在宅ワークから出社になって思うことがある。
それは「他部署」の人たちは今までどう働いてきたのだろうということだ。
ちょっと抽象的な書き方になってしまった。
もっと分かりにくくなるのを覚悟で書き足すならば、「他部署」の人たちがこの会社の中で(もしくは別の会社でもいいが)今までどういうキャリアパスを歩んできて、一体どういう仕事をしていくのだろう、ということだ。
少し前提を話すと、私は事業会社の情報システム部門に所属していて、社内システムの保守開発を担当している。

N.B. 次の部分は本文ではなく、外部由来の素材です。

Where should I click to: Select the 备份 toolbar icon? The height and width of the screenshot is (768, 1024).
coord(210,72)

平たく言ってしまえば、社内SE(システムエンジニア)である。
社会人になって初めて就職したのは、この会社ではないが、システム開発専業の会社だった。その後何社か転職をしたが、やはりずっと同じようにシステム開発の仕事に従事してきた。
お客さんから仕事をもらい、何らかのシステムを作り上げる。あるいは依頼を受けてすでにあるシステムを改良する。出所や計算方法は様々だが、一応お客さんからシステムを開発・保守運用するお金を頂戴して働いてきた。大したスキルはないが、社会人生活のほとんどをそういうキャリアを歩んできた。

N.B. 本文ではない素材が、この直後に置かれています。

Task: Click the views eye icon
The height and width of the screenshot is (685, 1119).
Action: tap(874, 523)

だが、今の会社は先にも書いたように事業会社なわけで、私のやっているシステム開発業務というのは、会社にとって何か売り上げや利益に直結するような儲かる仕事ではない。仕事の相手先は社内の他の部署の人たちだ。社外のお客さんからお金を貰うような仕事は無い。
つまり、会社としてはコストの部門なのだ。雇われているだけでカネがかかるわけだ。間接部門として、営業だとか現場の人たちが稼いできてくれるのを支えたり、社内の無理無駄ムラを無くして効率化したりして結果的にコストを削減するようなことがメインの、言わば裏方の仕事だ。

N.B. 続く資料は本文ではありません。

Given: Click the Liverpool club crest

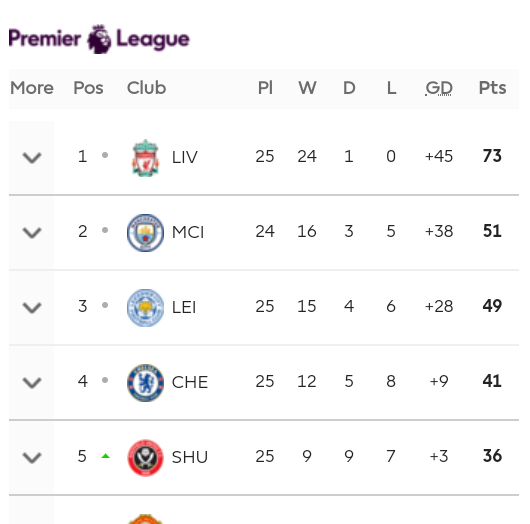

まあ私の仕事はどうでもいいが、在宅ワークから出社するようになって、当然「他部署」の人たちを社内で見かけるようになった。
しかし、営業とか総務とか経理とか、そういう聞き馴染みのある部署ならともかく、全く何をしているのか分からないような部署も存在する。
これは決してディスっているわけではない。勤め先の経営層のフットワークの軽さゆえなのだが、とにかく色んな部署が新しく設立される。
それで、今までの人生で聞いたこともなかったような横文字の部署とかも出来ていたりする。従業員数もまあまあいるから名前も顔も知らないし、普段関わりの無い部署も多いので、まったくその業務内容が想像つかない。私の勉強不足や人脈の無さもあるだろう。
私が気になるのは、そういう「他部署」の人たちがいままでの社会人生を過ごしてきて、どういう仕事をしており、そしてどういうキャリアをこれから歩んでいくのだろうということだ。
彼らの中には結構年配の方も居るようだ。私は、ここまで社会人生活を送ってきた経験上、やってきた仕事ややれる仕事ばかり考えてしまう。だからこの先も「こういう仕事をしていくのかな」と想像してしまう。良くも悪くも、未来が見えてしまう。
けれど、世の中には私が知らない仕事もたくさんあって、それで生計を立てている人が居る。それはこの情報社会ではネット検索すればあっという間に見つかるが、社内でもそういう未知の分野で仕事が成り立っているというのがちょっと驚きだった。考えてみれば当たり前なのだろうけれど。
言わば、私はずっとこの「狭い世界」で暮らしてきた。
だから「他部署」の人たちを見たときに、同じ会社で同じサラリーマンとして働いているはずなのに全く仕事内容が想像できない彼らに対して、私は何か憧れや羨ましさを抱いているのかもしれない。何か広い世界に通じる何かを、彼らは持っているのではないかと。
私は正直、色んな事情で今の仕事に面白みも感じなくなってきている。だが、世の中にはもっと面白い仕事もあるんじゃないかと希望を持ってアンテナを高くしていけば、いつかまた仕事の楽しさも取り戻すことができるかもしれない。開けた広い世界に出られるかもしれない。そんな空想を胸に、またこの狭い世界で働く。つづく。